Imagine a small farming community living within a commons alongside a river. Money doesn’t exist in this community. Each person farms, hunts, raises cattle, bakes bread or does whatever to survive. They survive because whatever they make, they barter for other goods or services that they need.
I see the Web today as part of this vision in that each of us is providing something that benefits others. The only problem is that bartering for goods or services just doesn’t cut it in the real world today because while it is possible to barter online to a degree today, you can only go so far. At some point if you want your online work and creativity to sustain you, you need money coming from somewhere to help pay for your offline expenses (i.e. rent, food, clothing, etc). Here’s a quick example of what I mean.
YouTube is an extremely popular service. When using it, you are bartering with YouTube. You are providing interesting content on it in exchange for pretty much unlimited bandwidth and storage (i.e. hosting multiple movies). If you had to pay a hosting provider for this storage and bandwidth, you’d be spending a substantial amount of money to do this, especially if your content was extremely popular and accessed by millions. Therefore by utilizing YouTube, you are trading your interesting content in exchange for their storage and bandwidth.
YouTube isn’t the only one doing this though of course. There are lots of other services who’ve done it in the past. Back when I used to play id’s Quake a long time ago, PlanetQuake followed this same principle. They’d give you free storage and bandwidth, as long as you create a site within their network that provided interesting content. Google’s rumoured vision of the future, with unlimited bandwidth and storage to everyone, follows this same idea as well. Yet again, one critical piece of this vision is missing. While it shows that money isn’t needed to create and host content in the the online world, money is still definitely needed in our offline world (i.e. again to pay for food, clothing, shelter, etc).

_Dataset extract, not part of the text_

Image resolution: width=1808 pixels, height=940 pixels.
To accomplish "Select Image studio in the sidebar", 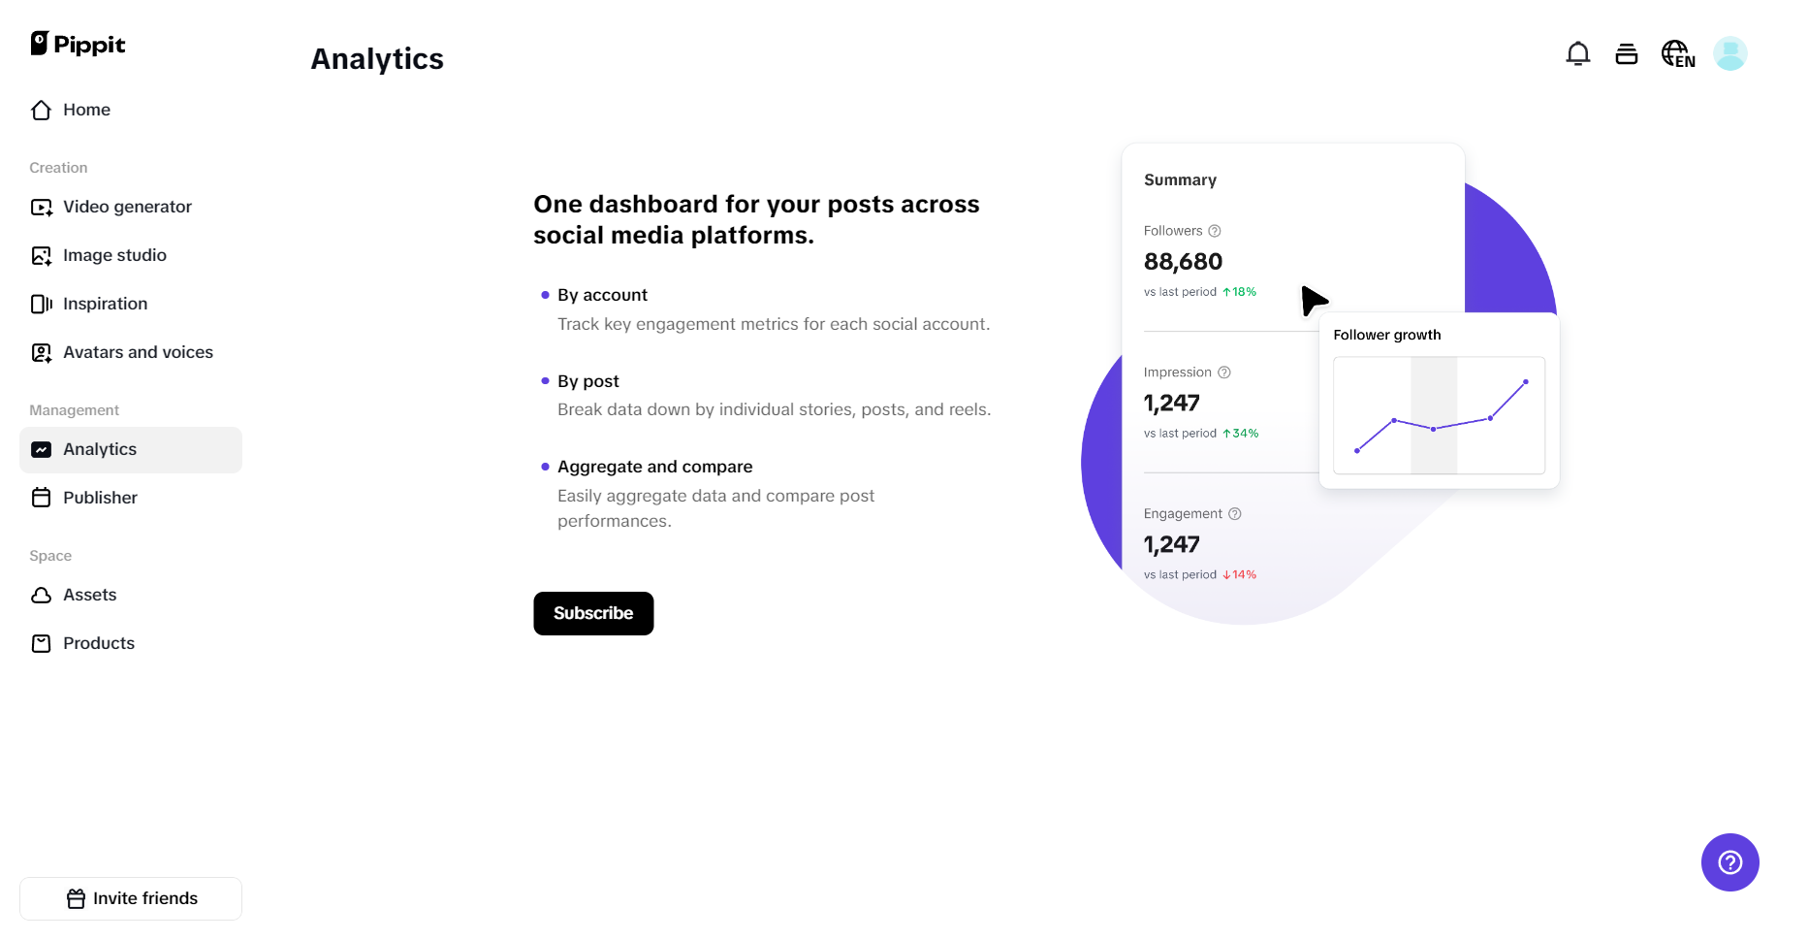I will (113, 255).
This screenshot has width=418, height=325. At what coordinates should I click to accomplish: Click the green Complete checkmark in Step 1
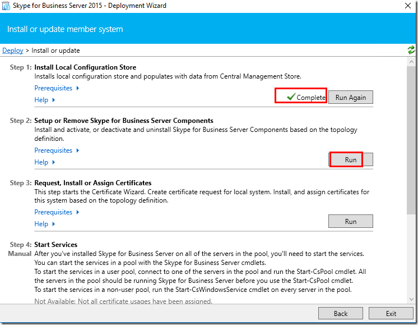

Right now, I only see two ways to achieve this sustainability without ads. One approach is similar to Chris Locke’s Gonzo Marketing, where you get a patron (not a sponsor) to help fund your endeavors. The other approach is opening a tipping jar, similar to Andrew Sullivan’s tip jar, with the idea that instead of being forced to pay for something that you may not be fully aware of it’s content, it is instead hoped that you will reward the person instead by giving them a small amount of funds for their great content that you’ve already seen and recognized as such. Both approaches maintain the important ideals of the Web with regards to having open and accessible content that is available to read by anyone.
It is an interesting approach to things, giving freely as a reward instead of being forced to pay for this online content. Yet I don’t think people are ready to accept such a radical paradigm shift. Mainly because we are so ingrained in our ways. To stop that big massive wheel of payments and instead turn it back on itself and change it to giving as a reward is still too radical a step for people to take right now. People are just used to not paying for something unless they absolutely have to do so.
It is kind of sad though. I mean imagine if you took $20/month (the price of two or three magazines) and decided to give it to those people online that you truly appreciated and valued their content. I wonder what would happen if a large enough percentage of people started doing this (i.e. achieving a tipping point)? Would anything change? And more importantly would people be able to support themselves? Of course for this reward model to work, the money has to keep flowing. So if one popular site received lots of funds in reward for their great content, they in turn would have to give to those other sites in reward for their help in recommending and drive traffic to them. If anyone breaks the flow though (i.e. hordes their funds and stops giving) then it would break the flow.
Thus as noted earlier, the only way for this to be realized would be if a substantial number of people did it (i.e. achieved a tipping point). Again, I just don’t think people’s mindset are ready for this kind of reward / giving approach yet.